- [CHECK YOUR UNDERSTANDING]
[a] Copy the hypnobirthing article's text between "Most hypnothera­pists even" and "a vivid dream.", inclusive, switching "waterfall" to "river".
[b] According to the hypnobirthing article, how many sessions do many practitioners recommend before the due date?
[c] Using the hypnobirthing article, explain why most hypnotherapists won't let the word "pain" be said.

- [DOCUMENT PASSAGE]
The Scottish Mail on Sunday

Don’t mention the P-word and you won’t feel a thing (that’s the theory)

- By Kate Mansey

INCREASING­LY popular in the UK, hypnobirth­ing sessions – undertaken in the weeks leading up to the birth – teach women mind-over-matter techniques to help them cope with labour.

Many practition­ers recommend six to 12 sessions in the run-up to the due date and these typically involve deep relaxation techniques to lull mums-to-be into a hypnotic state, and breathing exercises.

As demand rises, a growing number of NHS hospitals are offering the classes to expectant women.

The claim by some mothers that it has helped achieve almost pain-free births is at the heart of its huge appeal.

So when I became pregnant with my second baby, after a harrowing experience with my first and a gnawing anxiety about the impending birth, my husband and I went to see hypnothera­pist Kristin Hayward at her South London home.

She says hypnobirth­ing works on the principle that ‘pain is usually caused by fear, which can be eliminated if the body is relaxed’ and that ‘a woman’s body is perfectly designed to give birth to a baby’.

I was actually extremely sceptical about what seemed at first to me to be a procedure from the ‘hippy dippy’ school of medicine. But I was intrigued by the theory that if you’re scared when you go into labour then your body tenses up and you prolong the birth.

Hypnothera­py teaches you techniques to embrace the pain, move into positions that will make the contractio­ns stronger and hurry the whole awful business along. Or, if it’s all moving too fast, it gives you control to slow it down.

Most hypnothera­pists even change the language of labour: contractio­ns are referred to as ‘surges’ and the ‘p’ word – pain – must not be uttered. The idea is that if you don’t acknowledg­e pain, you can’t feel it. Right...

On my first session with Kristin

– who, as it happens, is perfectly happy to use the ‘p’ word – she hypnotised me and asked me to imagine a place where I felt safe.

Soon, in my head, I was wandering around a tropical rain forest by a waterfall, as if in a vivid dream.

Over the next few sessions, she asked me to think of my favourite colour drifting down through my body.

Another time she had me imagine that I was giving birth ‘easily and naturally’.

When she counted me ‘back into the room’ – 5,4,3,2,1 – I was almost surprised to find no baby in my arms.

She also taught me breathing exercises, and every night I listened to recordings of her soothing voice telling me to release my fears. When I went into labour, I arrived at the hospital at 3am imagining a turquoise blue colour washing over me and trying to self-hypnotise to transport myself to my woodland ‘happy place’, all the while mooing away like a farmyard animal.

Obviously it wasn’t easy and there was a last-minute scream for an epidural – far too late, apparently – and a reminder to my husband that I was never doing this again.

But, do you know what? I wasn’t scared for one minute.

I gave birth to our beautiful daughter – a whopping 10lb 4oz – in a birthing pool at 5.21am with just gas and air, no stitches, and was home for tea and toast by 8am.

I’d recommend hypnobirth­ing to any prospectiv­e mother. But it’s nice to know the drugs are there, too.

- [DATA EXTRACT]
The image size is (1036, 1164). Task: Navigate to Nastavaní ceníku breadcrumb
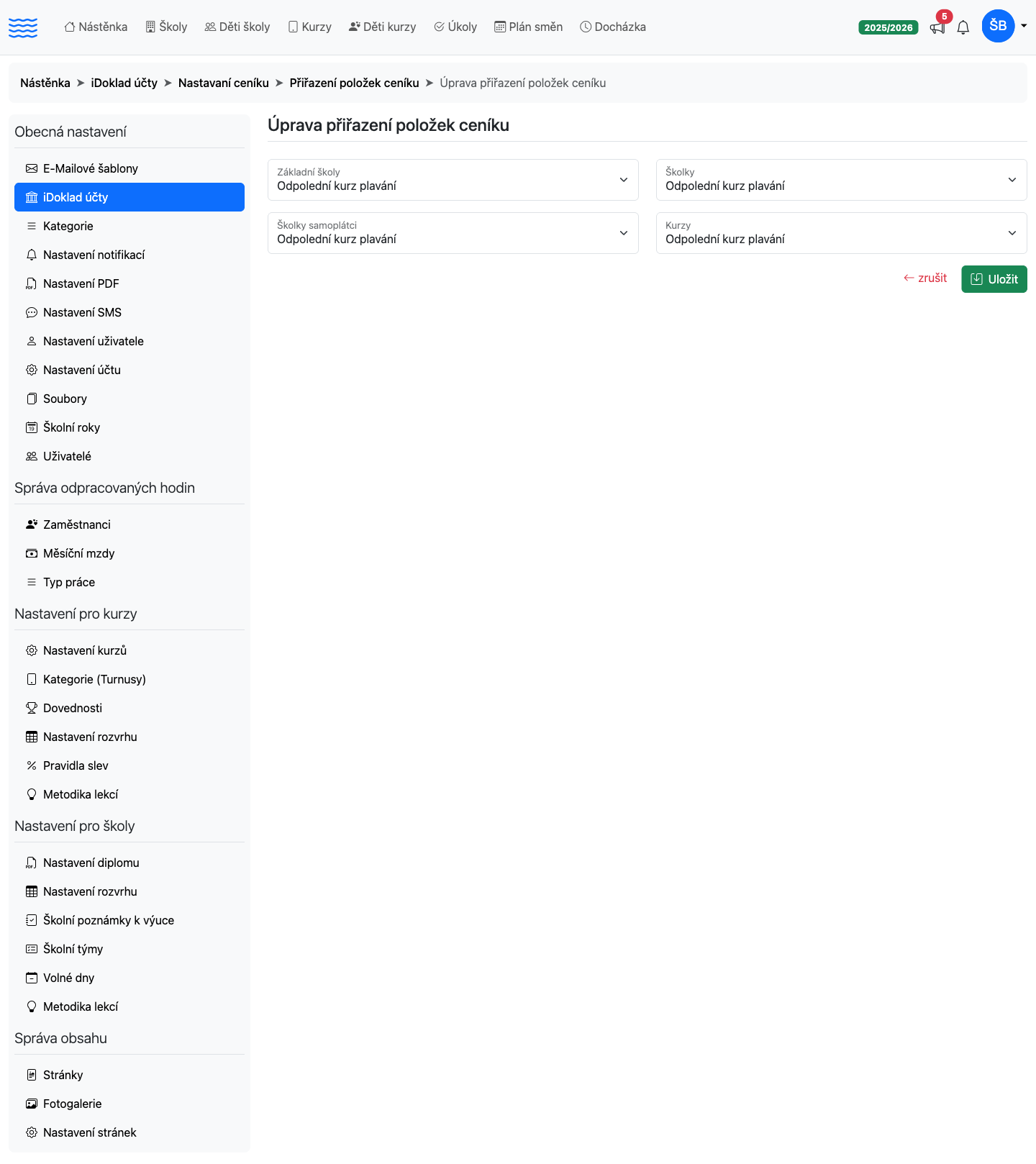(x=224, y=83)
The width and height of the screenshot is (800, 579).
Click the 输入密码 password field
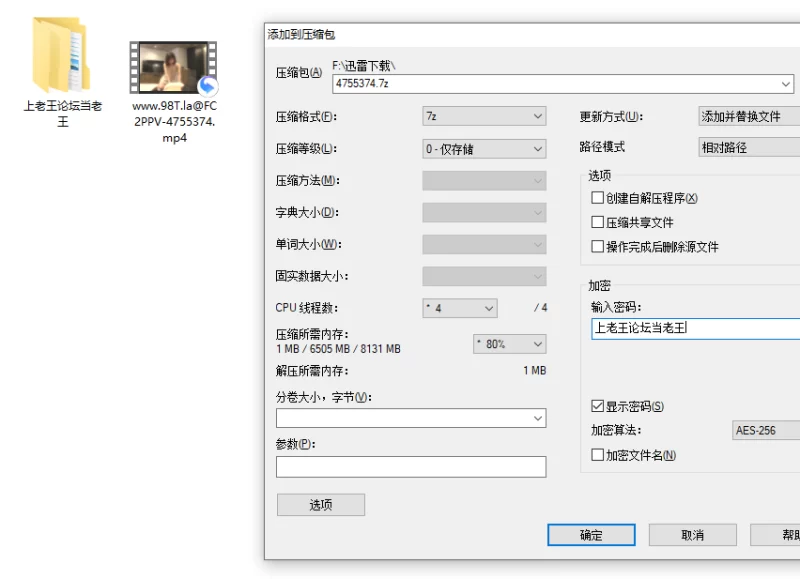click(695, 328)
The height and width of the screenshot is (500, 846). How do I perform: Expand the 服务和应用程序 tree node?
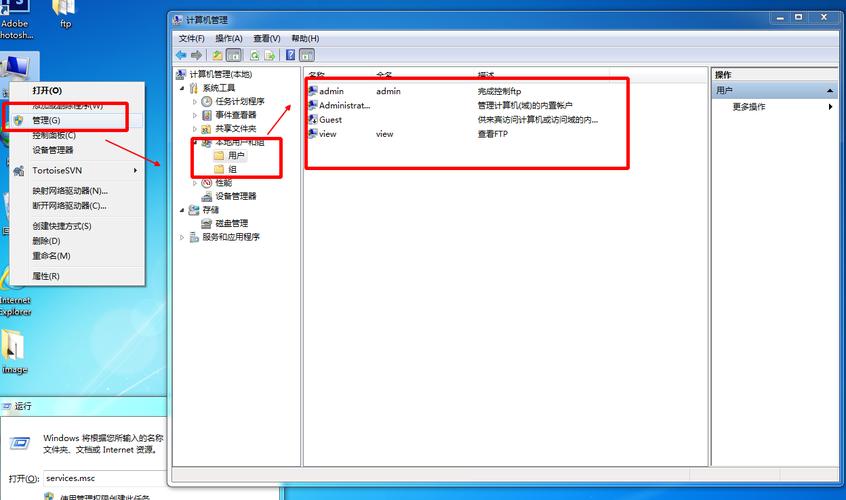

- [LIST OF ANSWERS]
[a]
Most hypnothera­pists even change the language of labour: contractio­ns are referred to as ‘surges’ and the ‘p’ word – pain – must not be uttered. The idea is that if you don’t acknowledg­e pain, you can’t feel it. Right...

On my first session with Kristin

– who, as it happens, is perfectly happy to use the ‘p’ word – she hypnotised me and asked me to imagine a place where I felt safe.

Soon, in my head, I was wandering around a tropical rain forest by a river, as if in a vivid dream.

[b] Six to 12 sessions in the run-up to the due date.

[c] Their idea is that if you don't acknowledge pain, you can't feel it. So they change the language of labor: contractions become "surges," and the word "pain" must not be uttered.